The teachings of Serge Benhayon and Universal Medicine have allowed me to develop a more loving connection to myself, and from this my love for other people is blossoming.

By Tim Robinson, Frankston, Australia

Related Reading:
~ Crying out for Connection: Technology and Us
~ Separateness or Connection
~ Burnout in the Workplace: A Call for Connection

992 thoughts on “What I Love about Lighting a Fire

  1. Now and then I return to this blog as I love how you ‘talk’ about lighting the fire how it is about connecting with others, feeling equal while being together, sitting around the fire ‘the ancient allure is actually the beauty of brotherhood’.

  2. I love an open fireplace or a fire set up when camping. Its definitely not the same as a gas heater. There is something about the beauty of the flame and also its warmth. A reminder for us of the warmth of our own inner flame.

  3. As we are drawn to the warmth of a fire, wherever it may be burning, we are also drawn to the inner warmth of others. This warmth is within us all and so coming together in connection to each other, in brotherhood, ensures that this warmth not only warms us but then naturally begins to ripple on out to the world.

  4. I love returning to read this blog as it always brings a warm glow to my heart ignited by a childhood memory of sitting around a cosy fire with my family on frosty winter evenings.

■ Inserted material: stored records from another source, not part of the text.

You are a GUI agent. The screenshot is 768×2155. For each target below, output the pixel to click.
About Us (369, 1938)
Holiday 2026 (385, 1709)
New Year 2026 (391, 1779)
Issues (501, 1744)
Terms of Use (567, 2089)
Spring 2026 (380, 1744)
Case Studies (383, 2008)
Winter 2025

  5. There is something about sitting around a fire that is pure magic. I love watching the flames and the dance they have with the wood. It’s totally beautiful, and reminds me of something within me, the light I see reflects the light within me and all of us – a reminder of who we all are and where we are from.

  6. Being with others around a log fire does indeed offer a very precious and intimate space to connect more deeply with each other. I remember spending time with my family and friends around the log fire when I was young, and feeling how special it was because we all had time for each other.

  7. I was recently talking to some friends who were going away camping for the Easter weekend with their family. They were sharing that camping was a time for them to stop and reconnect as a family and they felt they needed to ‘get away from it all’. This highlighted to me how we have normalised living with distractions but we know that this is not true for us as we need to ‘get away from this’ and that inside we crave a deeper connection with others.